While generally effective, the motion planning module does not guarantee globally optimal solutions. Rapid note sequences and chromatic runs sometimes led to suboptimal finger assignments and inefficient hand movements. Occasional desynchronization between hands, e.g., during horizontal translations, further underscores the need for more advanced algorithms that consider execution latency and anticipate future movements.
Future work should address the simplifying assumptions of the current system, such as reliance on digitally typeset scores, fixed clefs and tempo, and the omission of ornaments and extended techniques. While these constraints eased implementation, they limit real-world applicability. Enhancing the system to handle handwritten scores, dynamic tempo, and expressive articulations would greatly improve its versatility.

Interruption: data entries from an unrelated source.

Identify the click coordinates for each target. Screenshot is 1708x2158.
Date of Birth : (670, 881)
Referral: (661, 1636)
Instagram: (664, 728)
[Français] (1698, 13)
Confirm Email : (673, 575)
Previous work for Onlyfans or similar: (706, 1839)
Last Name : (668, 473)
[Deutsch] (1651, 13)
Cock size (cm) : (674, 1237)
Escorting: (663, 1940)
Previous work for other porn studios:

Several improvement opportunities were identified during development. Replacing solenoids with proportional actuators would enable dynamic key control for enhanced expressiveness. Expanding the training dataset would improve recognition accuracy, while incorporating predictive models or reinforcement learning could yield more adaptive and efficient motion planning, especially for fast or complex passages.
5. Conclusions
The developed 32-DoF robotic system successfully demonstrated its ability to autonomously interpret and perform piano music on selected pieces, based on quantitative and qualitative evaluations. The system achieved timing deviations within ±60 ms and classification accuracy above 96% for standard symbols.
The YOLOv8-based model showed high accuracy in recognizing standard notation, while the heuristic motion planner produced coherent, synchronized finger trajectories. Experimental validation confirmed its reliable timing and mechanical precision in executing complex passages. Despite some limitations in expressiveness and symbol generalization, the system effectively delivers structured and musically coherent performances.